Die EU-Kommissare treffen sich am MIttwoch zu einer brisanten Debatte. Sie entscheiden, ob gegen Polen das Rechtsstaatlichkeitsverfahren genutzt werden soll.
Wien/Brüssel/Warschau. Wenn sich das Brüsseler Kommissarskollegium am Mittwoch zu einer „Orientierungsdebatte“ versammelt, klingt das zunächst nach einem lange anberaumten Termin ohne konkrete Tagesordnungspunkte. Das Gegenteil ist der Fall. Die Kommissare entscheiden am Mittwoch darüber, ob gegen Polen das erst 2014 eingeführte und bisher ungenutzte Rechtsstaatlichkeitsverfahren genutzt werden soll: Es handelt sich dabei um eine Art Frühwarnmechanismus, um mit dem betreffenden Land über Probleme beim Rechtsstaat zu sprechen – Sanktionen drohen vorerst nicht.

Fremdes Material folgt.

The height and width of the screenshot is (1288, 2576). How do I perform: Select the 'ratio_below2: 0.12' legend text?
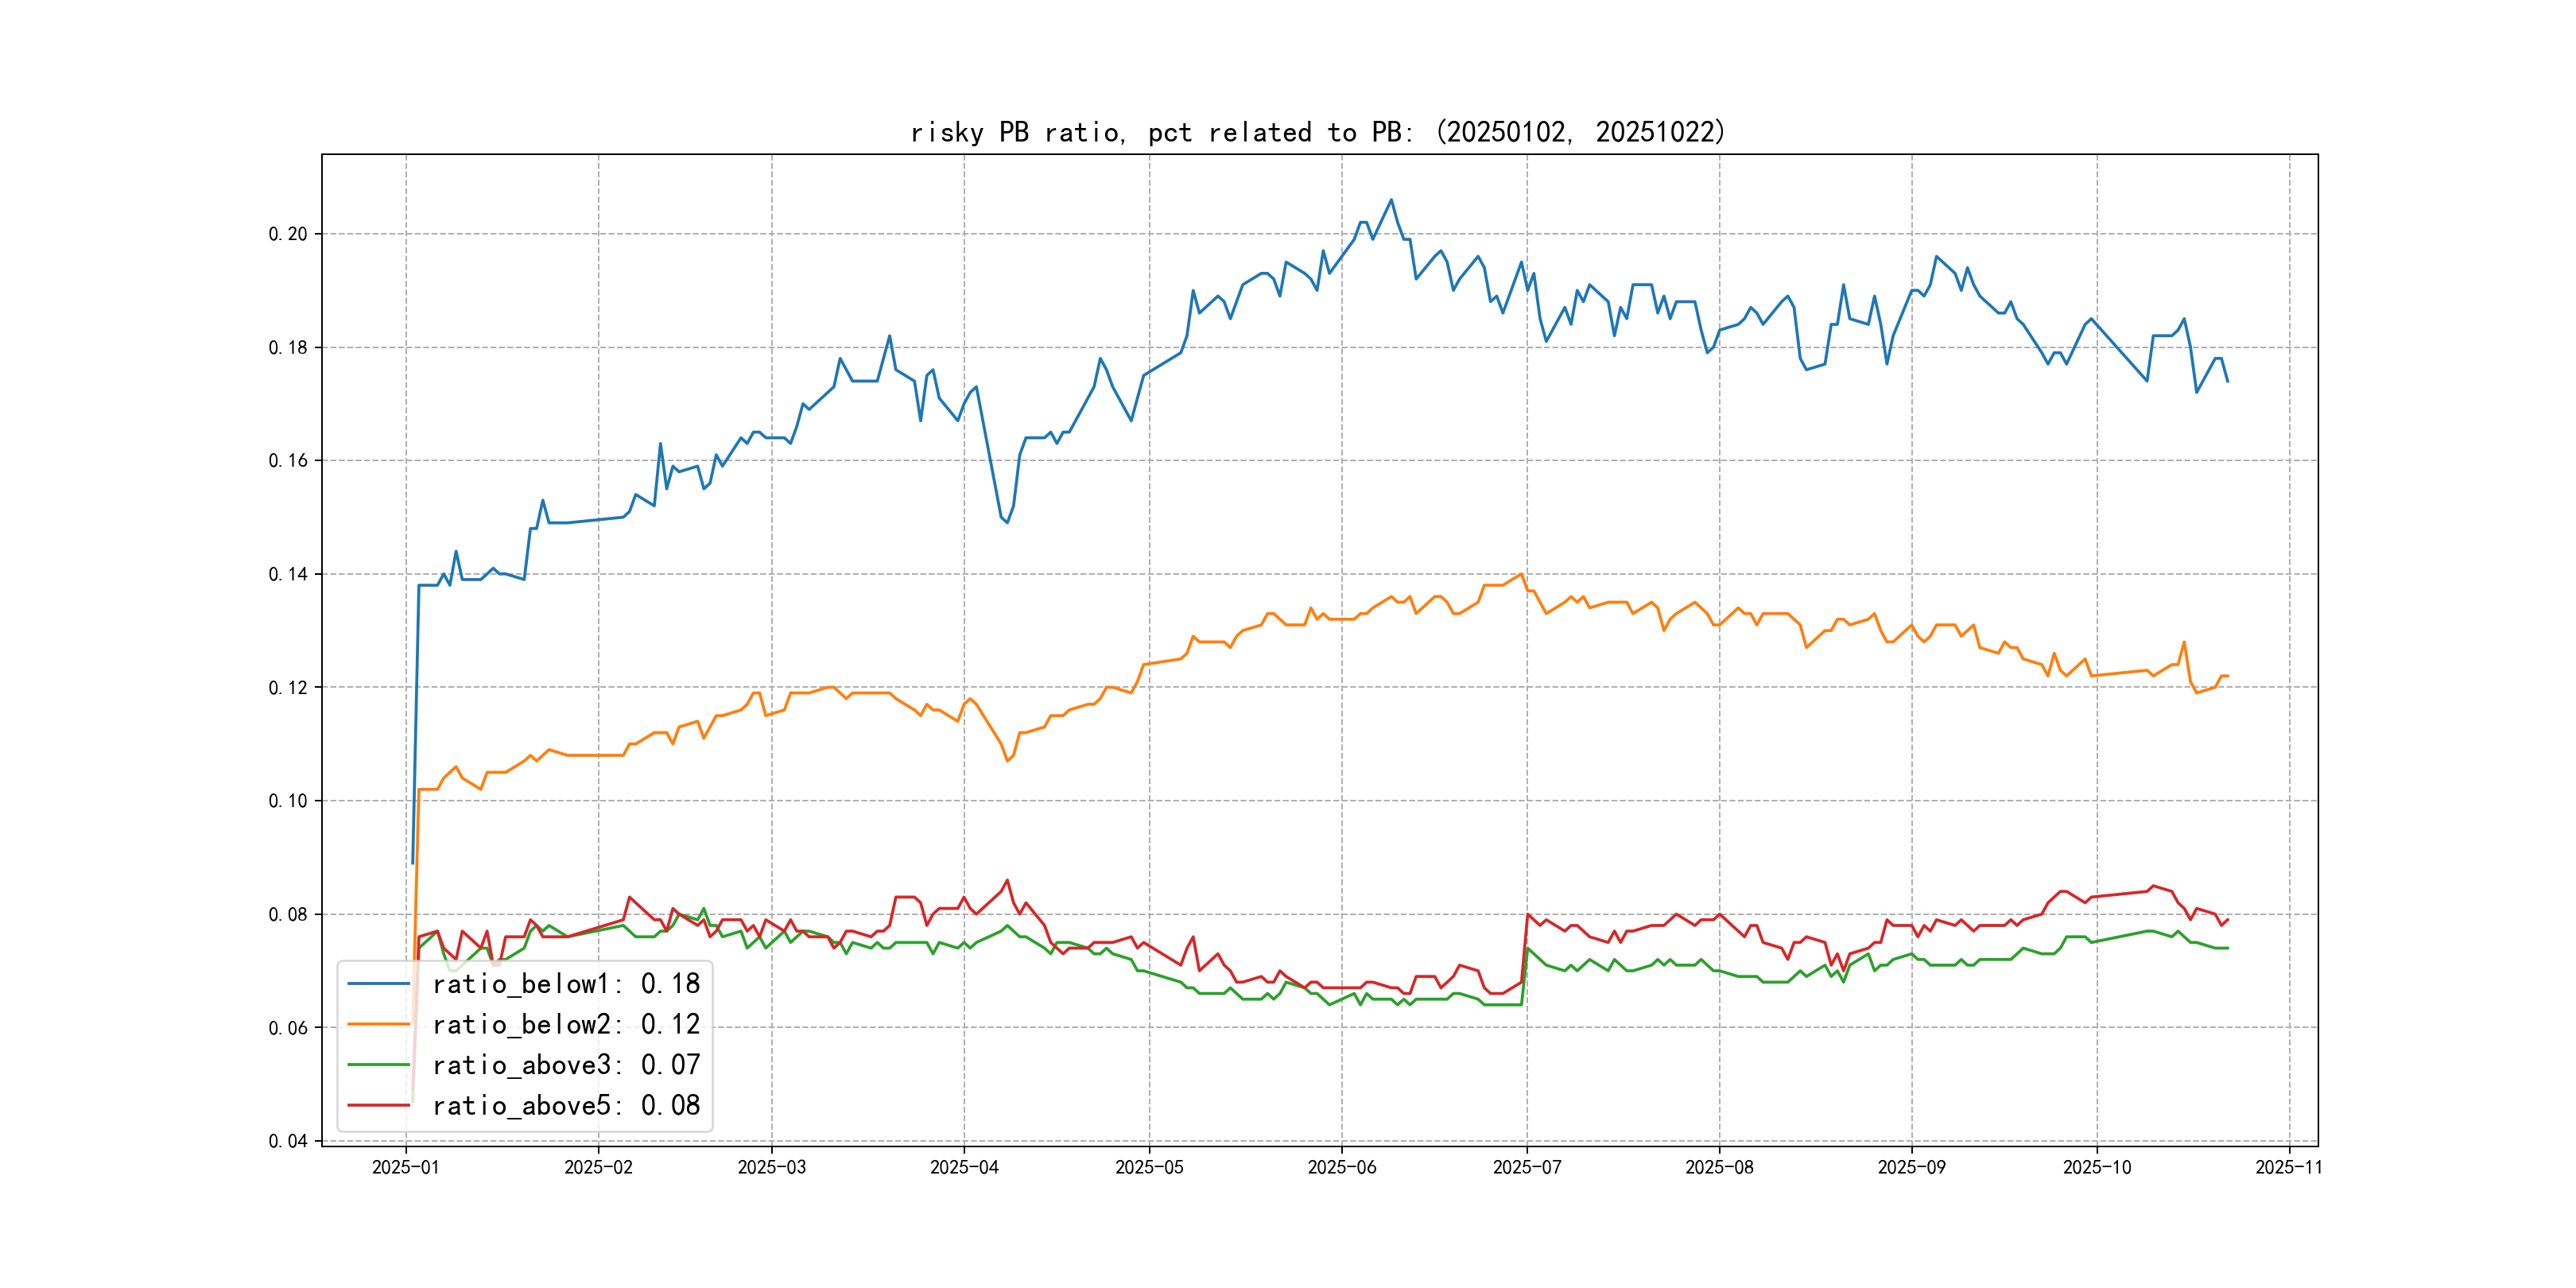566,1024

Sollten in dem mehrstufigen Verfahren aber Verstöße festgestellt werden und sich der Mitgliedstaat weigern, die Regeln zu befolgen, droht ein Verfahren wegen des Verstoßes gegen europäische Grundwerte. Am Ende könnte nach Artikel 7 des EU-Vertrags der Entzug von Stimmrechten stehen: Für dessen Aktivierung bedarf es einer Vierfünftelmehrheit im EU-Rat und einer Zweidrittelmehrheit im Europaparlament. Kommissionspräsident Jean-Claude Juncker will den Konflikt aber nach eigenen Worten nicht „überdramatisieren“ und glaubt vorerst nicht an die Anwendung dieser schärfsten Waffe der EU.
Anlass zur Sorge
Anlass zur Sorge gibt es mit Polens neuer Regierung bekanntlich. Unter anderem setzte die regierende Partei Recht und Gerechtigkeit (PiS) ein Mediengesetz durch, nach dem die Chefs der öffentlich-rechtlichen Sender künftig direkt von der Regierung ernannt werden. Zudem wurde das Verfassungsgericht indirekt entmachtet.
Dennoch dürfte, so hieß es am Dienstag in Brüssel, vorerst kein offizielles Verfahren eingeleitet werden. Stattdessen könnte die Regierung in Warschau zur näheren Erläuterung der umstrittenen Gesetze aufgefordert werden. (red./ag.)